- Relator(a)
- Morgana de Almeida Richa
- Órgão julgador
- 5ª Turma
- Data do julgamento
- 31/05/2023
- Data de publicação
- 02/06/2023
TST – Agravo em Agravo de Instrumento em Recurso de Revista 1000558-12.2017.5.02.0443, Rel. Morgana de Almeida Richa, 5ª Turma, j. 31/05/2023, p. 02/06/2023
EMENTA: AGRAVO EM AGRAVO DE INSTRUMENTO EM RECURSO DE REVISTA. ACÓRDÃO REGIONAL PUBLICADO NA VIGÊNCIA DA LEI Nº 13.467/2017. MOTORISTA. TRANSPORTE RODOVIÁRIO DE CARGAS. LEI Nº 11.442/2007. VALIDADE DA RELAÇÃO COMERCIAL. PRETENSÃO DE RECONHECIMENTO DE VÍNCULO DE EMPREGO. COMPETÊNCIA DA JUSTIÇA COMUM. TRANSCENDÊNCIA JURÍDICA RECONHECIDA. 1. Discute-se a competência para o julgamento de pedido de reconhecimento de vínculo de emprego entre motorista e empresa transportadora de cargas, que celebraram contrato de prestação de serviços de transporte de natureza autônoma. 2. A Lei nº 11.442/2007 estabeleceu que as relações decorrentes do contrato de transporte de cargas são sempre de natureza comercial, não ensejando, em nenhuma hipótese, a caracterização de vínculo de emprego (art. 5º, "caput").

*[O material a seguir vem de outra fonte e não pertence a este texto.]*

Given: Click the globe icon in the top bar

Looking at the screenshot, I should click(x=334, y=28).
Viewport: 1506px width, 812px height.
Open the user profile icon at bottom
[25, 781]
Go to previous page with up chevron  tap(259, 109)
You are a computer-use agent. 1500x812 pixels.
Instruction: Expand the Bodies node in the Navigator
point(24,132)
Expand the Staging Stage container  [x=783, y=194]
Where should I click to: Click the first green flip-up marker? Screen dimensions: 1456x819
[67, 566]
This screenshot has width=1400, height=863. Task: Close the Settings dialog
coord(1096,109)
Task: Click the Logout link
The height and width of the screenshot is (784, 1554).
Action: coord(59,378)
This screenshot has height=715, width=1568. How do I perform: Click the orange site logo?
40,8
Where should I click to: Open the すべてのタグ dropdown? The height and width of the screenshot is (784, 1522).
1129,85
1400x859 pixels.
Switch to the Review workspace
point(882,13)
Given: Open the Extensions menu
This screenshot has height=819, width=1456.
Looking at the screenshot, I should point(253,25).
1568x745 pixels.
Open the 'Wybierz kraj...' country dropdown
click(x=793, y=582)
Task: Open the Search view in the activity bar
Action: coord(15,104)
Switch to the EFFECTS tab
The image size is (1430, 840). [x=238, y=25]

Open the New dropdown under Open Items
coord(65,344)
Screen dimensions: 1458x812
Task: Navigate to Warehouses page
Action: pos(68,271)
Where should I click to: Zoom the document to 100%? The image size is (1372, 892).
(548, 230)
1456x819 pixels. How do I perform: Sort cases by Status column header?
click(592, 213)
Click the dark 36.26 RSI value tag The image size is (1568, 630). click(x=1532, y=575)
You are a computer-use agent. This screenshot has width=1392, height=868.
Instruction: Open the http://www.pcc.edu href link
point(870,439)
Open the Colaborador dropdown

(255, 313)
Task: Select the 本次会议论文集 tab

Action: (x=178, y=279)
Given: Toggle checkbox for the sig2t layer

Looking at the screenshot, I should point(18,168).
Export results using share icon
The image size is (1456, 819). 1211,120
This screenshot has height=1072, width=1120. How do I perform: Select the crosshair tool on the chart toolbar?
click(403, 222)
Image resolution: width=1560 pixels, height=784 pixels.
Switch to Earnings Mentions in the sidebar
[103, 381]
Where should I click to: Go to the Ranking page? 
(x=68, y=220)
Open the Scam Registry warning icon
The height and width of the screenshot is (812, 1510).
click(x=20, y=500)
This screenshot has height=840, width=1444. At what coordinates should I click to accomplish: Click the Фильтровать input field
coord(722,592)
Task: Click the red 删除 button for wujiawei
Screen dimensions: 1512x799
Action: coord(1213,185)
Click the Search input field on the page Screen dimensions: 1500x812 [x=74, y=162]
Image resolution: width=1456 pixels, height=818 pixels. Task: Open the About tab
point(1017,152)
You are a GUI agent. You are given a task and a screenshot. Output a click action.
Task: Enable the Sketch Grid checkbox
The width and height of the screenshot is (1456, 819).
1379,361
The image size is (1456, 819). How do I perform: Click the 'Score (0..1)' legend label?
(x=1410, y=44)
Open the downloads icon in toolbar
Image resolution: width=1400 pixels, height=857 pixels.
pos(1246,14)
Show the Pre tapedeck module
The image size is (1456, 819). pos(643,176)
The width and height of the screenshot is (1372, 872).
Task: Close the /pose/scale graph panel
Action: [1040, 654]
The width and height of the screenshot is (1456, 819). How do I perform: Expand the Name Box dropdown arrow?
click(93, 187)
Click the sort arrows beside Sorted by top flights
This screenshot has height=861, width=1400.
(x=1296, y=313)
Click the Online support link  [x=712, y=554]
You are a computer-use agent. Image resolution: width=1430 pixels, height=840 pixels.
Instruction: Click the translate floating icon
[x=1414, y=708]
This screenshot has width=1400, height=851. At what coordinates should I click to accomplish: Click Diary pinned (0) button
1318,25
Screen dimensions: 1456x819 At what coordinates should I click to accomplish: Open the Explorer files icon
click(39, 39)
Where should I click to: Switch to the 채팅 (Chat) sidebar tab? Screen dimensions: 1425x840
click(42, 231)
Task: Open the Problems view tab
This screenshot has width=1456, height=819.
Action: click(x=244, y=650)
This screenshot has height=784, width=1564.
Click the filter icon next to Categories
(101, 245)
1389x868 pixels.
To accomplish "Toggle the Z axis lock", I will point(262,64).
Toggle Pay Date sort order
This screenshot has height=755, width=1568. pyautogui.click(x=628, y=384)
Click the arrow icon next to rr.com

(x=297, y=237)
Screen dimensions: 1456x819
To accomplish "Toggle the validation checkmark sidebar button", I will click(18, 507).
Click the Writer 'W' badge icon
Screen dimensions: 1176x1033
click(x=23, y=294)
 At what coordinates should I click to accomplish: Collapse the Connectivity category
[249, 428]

Fixou, também, a competência da Justiça comum para o julgamento de ações oriundas dos contratos de transportes de cargas (art. 5º, § 3º). 3. Submetida ao controle concentrado de constitucionalidade, via ADC nº 48 e ADI nº 3.961, o STF decidiu, no julgamento conjunto das ações constitucionais, que "a Lei nº 11.442/2007 é constitucional, uma vez que a Constituição não veda a terceirização, de atividade-meio ou fim" e "uma vez preenchidos os requisitos dispostos na Lei nº 11.442/2007, estará configurada a relação comercial de natureza civil e afastada a configuração de vínculo trabalhista". 4. Embora a Suprema Corte não tenha firmado tese expressa acerca da competência, os fundamentos erigidos para a declaração de constitucionalidade da aludida Lei, especialmente no voto do Ministro relator Luís Roberto Barroso, no sentido de que "entendimento contrário é justamente o que tem permitido que, na prática, se negue sistematicamente aplicação à norma em exame, esvaziando-lhe o preceito", apontam para a aplicação, sem ressalvas, do art. 5º, § 3º, da Lei nº 11.442/2007. 5. Assim, compete à Justiça Comum examinar a existência e validade de contrato de transporte de cargas, ainda que o autor pleiteie o reconhecimento de vínculo de emprego, por suposta fraude. 6. Esse entendimento tem sido adotado por ambas as Turmas do STF em numerosos julgados. Mantém-se a decisão recorrida, por fundamento diverso. Agravo conhecido e desprovido. (Tribunal Superior do Trabalho (5ª Turma). Acórdão: 1000558-12.2017.5.02.0443. Relator(a): MORGANA DE ALMEIDA RICHA. Data de julgamento: 31/05/2023. Juntado aos autos em 02/06/2023.)